Six senators earned at least $100,000 in outside income in 2015, the recent filings from the state's Joint Commission on Public Ethics showed. Thirty-three senators didn't earn any outside income last year, the Associated Press reported.

The filings require lawmakers to disclose a range of their outside income.

Senate Leader John Flanagan, R-Suffolk County, got between $100,000 to $150,000 from a Long Island law firm. He left the firm soon after he took over for Skelos last year.

Retiring Sen. Michael Nozzolio, R-Fayette, Seneca County, continued his employment at the Monroe County-based Harris Beach law firm. He earned between $150,000 to $250,000 from his "of counsel and senior advisor" position at the powerful firm.

In his disclosure form, Nozzolio offered a two-page explanation of his work for the firm. He has regularly insisted there are no conflicts between his dual roles.

"I work in an executive capacity with the firm's management committee to develop and advance the firm's strategic goals," he wrote. "One of my major responsibilities is the recruitment of quality attorneys to Harris Beach."

Sen. Marc Panepinto, a Buffalo Democrat who is leaving office at year's end, reported $150,000 and $250,000 last year in income from his law firm, plus profits between $650,000 and $750,000.

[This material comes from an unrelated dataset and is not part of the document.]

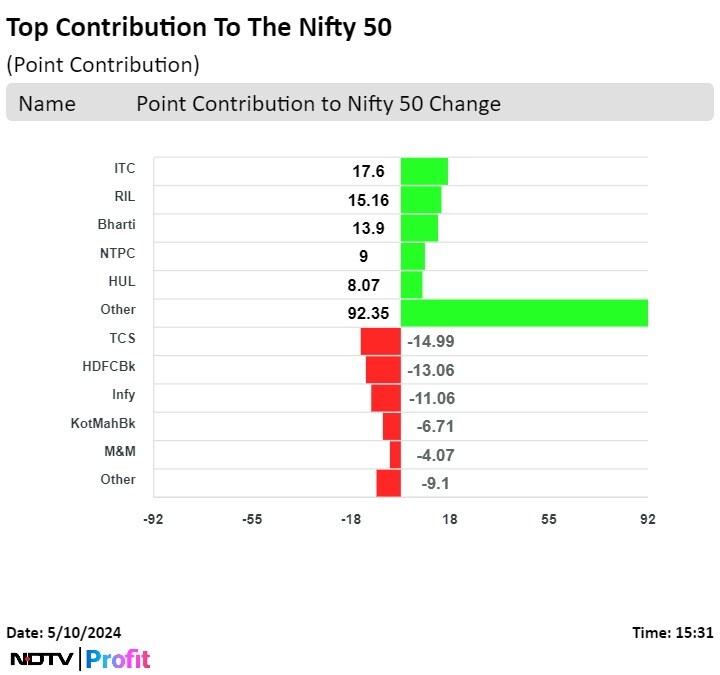Click the 92.35 value label
This screenshot has height=675, width=720.
point(368,313)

Sen. Michael Ranzenhofer, R-Amherst, Erie County, was paid between $100,000 and $150,000 at his law firm.

Sen. Thomas O'Mara, R-Big Flats, Chemung County, received between $75,000 to $100,000 through his law firm, the records showed.

Lawmakers receive a base pay of $79,500, and they can get between $9,000 and $41,000 for leadership posts.

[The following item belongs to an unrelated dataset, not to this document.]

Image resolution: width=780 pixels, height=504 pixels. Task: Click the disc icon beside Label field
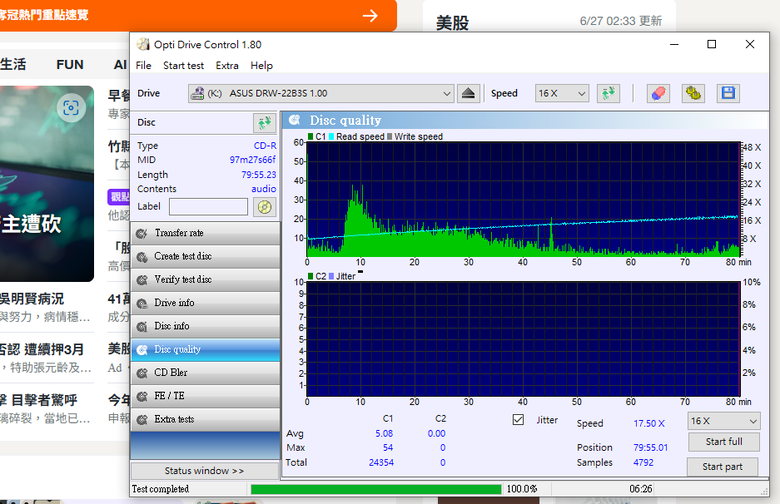coord(264,206)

They haven't had a raise since 1999, but a compensation committee plans by year's end to recommend a salary increase for the Legislature.

The Democratic-controlled Assembly in March passed a bill that would have capped legislators' outside income to about $70,000 a year -- or no more than 40 percent of the annual salary of a state Supreme Court judge.

But the Republican-led Senate has not backed a outside-income limit.

Assemblyman Steve Hawley, R-Batavia, earned between $350,000 to $450,000 last year from the local insurance company he owns, records showed. He said it's important that the Legislature allow for outside income.

"This country was founded on citizen legislators stepping forward from their real-life occupations and helping their neighbors," Hawley said. "I’m very happy and proud to be a citizen legislator."

Some Rochester-area lawmakers who showed private incomes included $20,000 to $50,000 earned by Assemblyman Bill Nojay, R-Pittsford, Monroe County, for his radio show and $75,000 to $100,000 for legal representation for a agribusiness, Commodity Resource Corp.

He said neither job presents a conflict with his legislative duties.

Assemblyman Majority Leader Joseph Morelle, D-Irondequoit, Monroe County, said it is important to find a line between lawmakers' earning outside income and using their public office for private gain.

His filings showed an private business venture with his family that bought and renovated a private home. It showed a $75,000 to $100,000 debt for the purchase; he said the house has since been sold.

"We’re trying to strike a balance that still allows some outside income and allows people who are citizens to participate in the process, but not allow them to use their public notoriety to make large sums of money," he said.

In the Assembly, two Western New York lawmakers who are also attorneys reported making money. Andy Goodell reports making $20,000 to $50,000 in legal fees and rental income as an attorney. Attorney Ray Walter reports the same outside income.

David DiPietro made between $20,000 and $50,000 last year by managing Amherst Cleaning.

Members of the Lawsuit Reform Alliance of New York, an Albany-based non-profit, are concerned about legislators who are practicing attorneys.

"Many of those attorneys are suing our businesses, our economic drivers, and that's a real problem and it's the biggest problem when they're suing us. When they're suing us, the government, our taxpayer dollars are at risk," says LRANY Executive Director Tom Stebbins.

Stebbins points to the corruption cases and convictions of Silver and Skelos as reasons for needing reform.